The woman reaches the end of the corridor and turns to face us both. Her voice is wisp-thin, but she manages to project it down to Tom. “It’s what I need your help with,” she says. She looks at me and raises her arms. Her billowy sleeves fall away to reveal her—
nothing
. Not hands. She doesn’t have any. There’s only a pair of shining stumps.

“Please,” she says. “It’s better if you do it.”

She steps to the left and vanishes into a room. I look back at Tom. He doesn’t say anything. His eyes are wide.

“C’mon,” I say to him. “I’m sure it’ll only take a second.”

23

ADDICTED TO BEING WHOLE

THE WOMAN LEANS AGAINST THE STOVE. HER FACE IS AS PALE AS DETECTIVE
White’s, but she’s got none of White’s vigor. Her arms are folded tightly, stumps wedged up into her armpits. I place the package on the table.

“Open it,” she says.

Tom thumps all the way down the corridor and peeks his snout into the kitchen. “We’re not supposed to be here,” he growls. His face isn’t as shocked as it was a moment ago. Now he just looks sour.

I use a claw to cleave away the tape. “I’ve never done this before,” I tell the woman.

“Well,
I
have,” sneers Tom. “Better let me do it.”

The woman points at me with her narrow chin. “I want him to.”

Tom throws up his arms. He stands near the doorway and glares at me. “If we’re late getting back, it’s
your
fault.”

I turn my back to him and face the woman. “What should I do?”

“Put some in your hand.”

I pick up the package and pour a little molehill into my palm, just like Mrs. L would do.

“More.”

I tip the paper until dust fills the whole of my palm. The woman says nothing until a few flecks overflow onto the table.
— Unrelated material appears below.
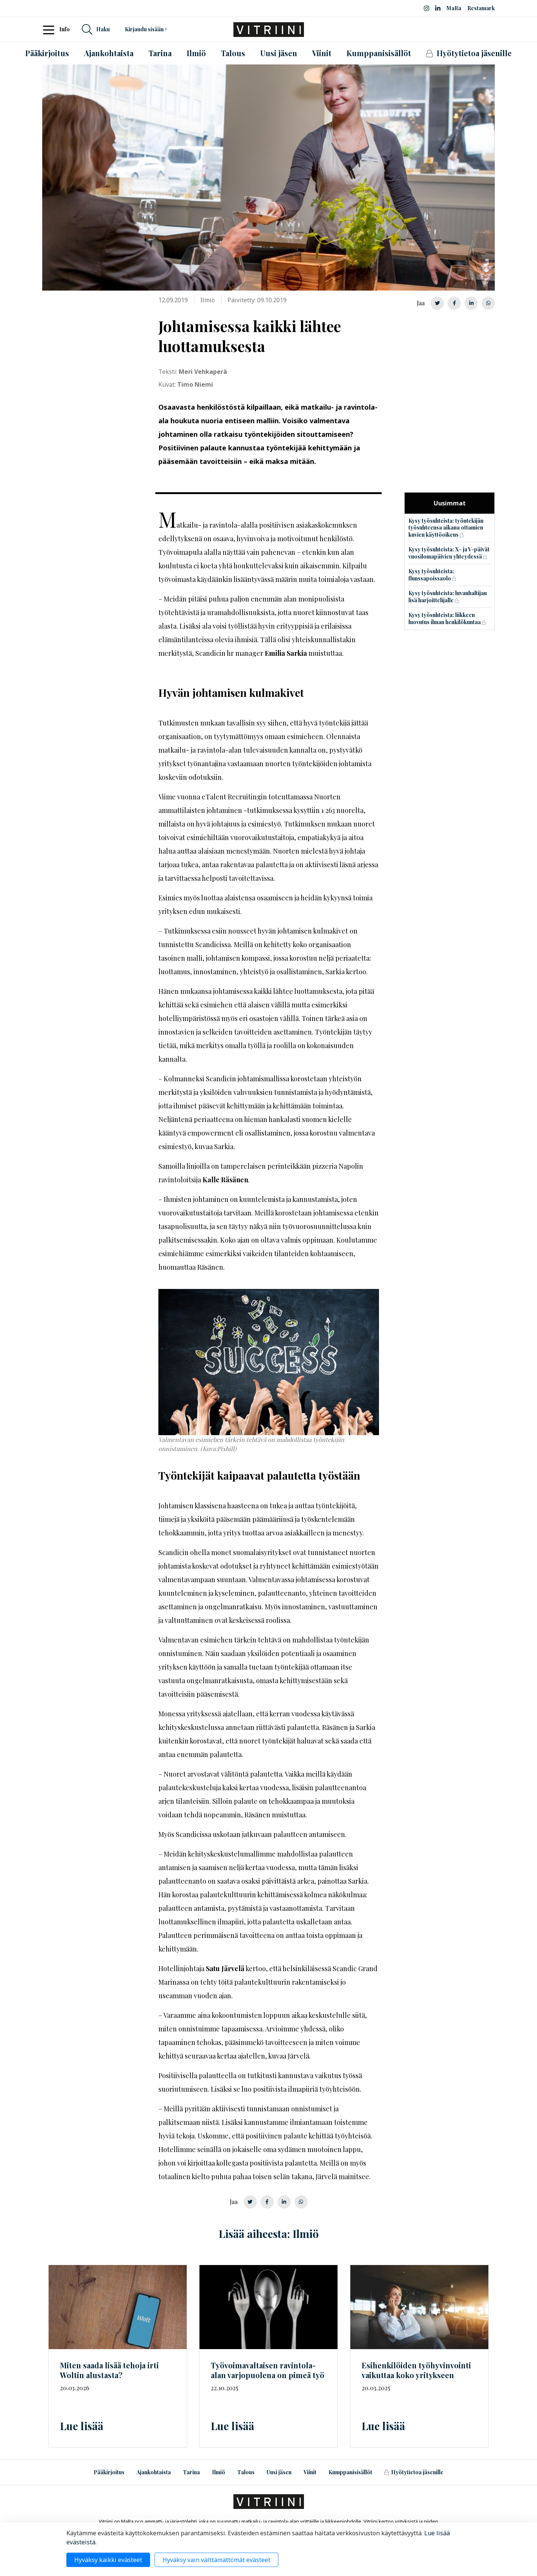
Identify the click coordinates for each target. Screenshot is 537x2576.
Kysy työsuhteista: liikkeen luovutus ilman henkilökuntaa (444, 618)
“Okay, that’s enough.” She comes and stands near me. From here I can see the lines on her face. She’s got a lot of them. She’s older than I thought.

“Go ahead,” she says, staring a the black pad of my upturned paw. “All you have to do is blow a single breath. The dust knows what to do. It always does.”

I bring my paw up to my mouth. The instant I exhale, the dust fans out to cocoon the woman’s head. She hardly moves. Her body goes rigid as the magic roils and hisses into the slackness of her mouth.

She backs toward the window, haloed in the bright sun. Eyes shut, she leans against the glass and lets her head fall back. She raises her arms, elbows pressed together. She’s so pale I can actually see the dust swirling beneath her skin, coursing up toward her wrists. The stumps ignite with strange blue flames—licking, fluttering, silent—and shaping themselves into hands, knitting together into perfect palms and perfect fingers.

She opens her eyes and smiles at me. “Thank you,” she says, her face sweating. It appeared to be painful to regrow a
set of hands, but I can hardly blame her for dabbling in street magic. Anyone can see she’s addicted to being whole.